-------- PAGE EXCERPT

The majority of older Aussies believe they don’t receive privileged treatment from the government and that their views aren’t being respected in major decisions around their finances, a new report has revealed.
According to a study undertaken by National Seniors Australia on applying for the Age Pension, four out of five older Australians don’t believe they receive any special treatment from the government.
It comes after an attack on the “privileged status” of older people that come from the Grattan Institute. Their Age of entitlement: age-based tax breaks report in November 2016 argued that certain senior taxbreaks were no longer affordable and said that “ending the age of entitlement is a reform priority”.
The latest statistics also follow a series of reports suggesting that “older Australians are putting increasing pressure on Australian budgets”.
As part of the recent survey, 91.2 per cent of respondents said they believe the government has a responsibility to provide the Age Pension to those who need it. Meanwhile, 82.8 per cent said older people should be rewarded in retirement after a lifetime of paying taxes, raising children and contributing to the community. Further to this, 74 per cent also think their age qualifies them for respect from younger people and 73 per cent believe they give more support to their children than they receive.
National Seniors Chief Executive Officer Professor John McCallum said despite the views of some, older Aussies are doing it tough, especially when it comes to their finances. He claimed seniors feel they are targeted when it comes to things such as tax concessions, while big business, politicians and the wealthy are unaffected.
“They also believe the government finds them an easy target when it needs to make budget savings and makes changes to the age pension and superannuation without considering alternatives,” McCallum said in a statement.
On top of this the professor said older Aussies believe the Gratton Institute report and another in 2016 didn’t accurately represent their situation and were creating a politically-motivated “fake intergenerational war”.
“This ‘war’ doesn’t exist in the eyes of older people, who generally give more help to their children than they receive,”McCallum claimed. “They also believe that if you can work in old age, you should, but that older people should not be compelled to keep working.”
Just last month an editorial published in the Sydney Morning Herald by Demographer Kim Johnstone defended Millennials and delivered a brutal blow to those born been 1946 and 1964.

----------------

▸ EXERCISE SET
(a) In the article on older Australians, reproduce everything from "As part of the" down to "than they receive.", swapping "respondents" for "participants".
(b) Write the next part of the article on older Australians and government treatment, picking up after its final sentence.
The listing that follows is separate material and has no connection to the article on older Australians.

-------- GIVEN DATA

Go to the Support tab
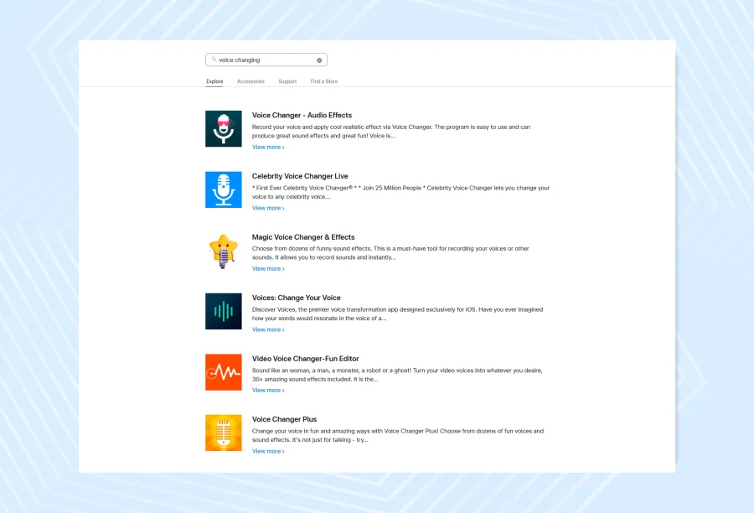Screen dimensions: 754x513 pyautogui.click(x=287, y=81)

----------------

▸ ANSWER SET
(a)
As part of the recent survey, 91.2 per cent of participants said they believe the government has a responsibility to provide the Age Pension to those who need it. Meanwhile, 82.8 per cent said older people should be rewarded in retirement after a lifetime of paying taxes, raising children and contributing to the community. Further to this, 74 per cent also think their age qualifies them for respect from younger people and 73 per cent believe they give more support to their children than they receive.

(b)
In the piece titled “Boomers, your privileged, tax-deducted time is up: Millennials have arrived”, Johnstone claimed Baby Boomers have had a good run but their time is nearly up.
She said it was the younger generation who cared about the environment, the rising cost of housing, employment, as well as disagreeing with current refugee policies, while adding it’s Millennials who are the ones struggling to pay rent. She also said Millennials are better educated than previous generations but find it difficult to gain employment.
“As we approach our next round of elections, Australian politicians had best take note. Millennials are now numerically dominant,” Johnstone wrote. “They are about to take charge and many are not happy. They see a deck stacked against them by the greediest generation in Australian history: self-satisfied with its wealth, loath to pay its taxes, happy to saddle the youngsters with eye-watering public debt and indifferent to its legacy of environmental degradation.”
Her views were echoed by British presenter and journalist Jeremy Vine, who shared a controversial video on social media recently. He argued that Boomers are actually the “snowflakes” of society, not Millennials.
The 53-year-old, who presents Channel 5 show Jeremy Vine, posted the video on Twitter, referencing a news story published by the BBC earlier this week, which claimed that young medical students no longer have the dexterity required to perform surgery because they spend so long staring at screens and so little time actually using their hands.
“Baby Boomers born after world war two but before Bob Dylan released ‘It Ain’t Me Babe’ in 1964 so they’re the ones who avoided all the wars, they’re the ones who broke the economy they’re the ones who broke the planet on the way up,” he exclaimed.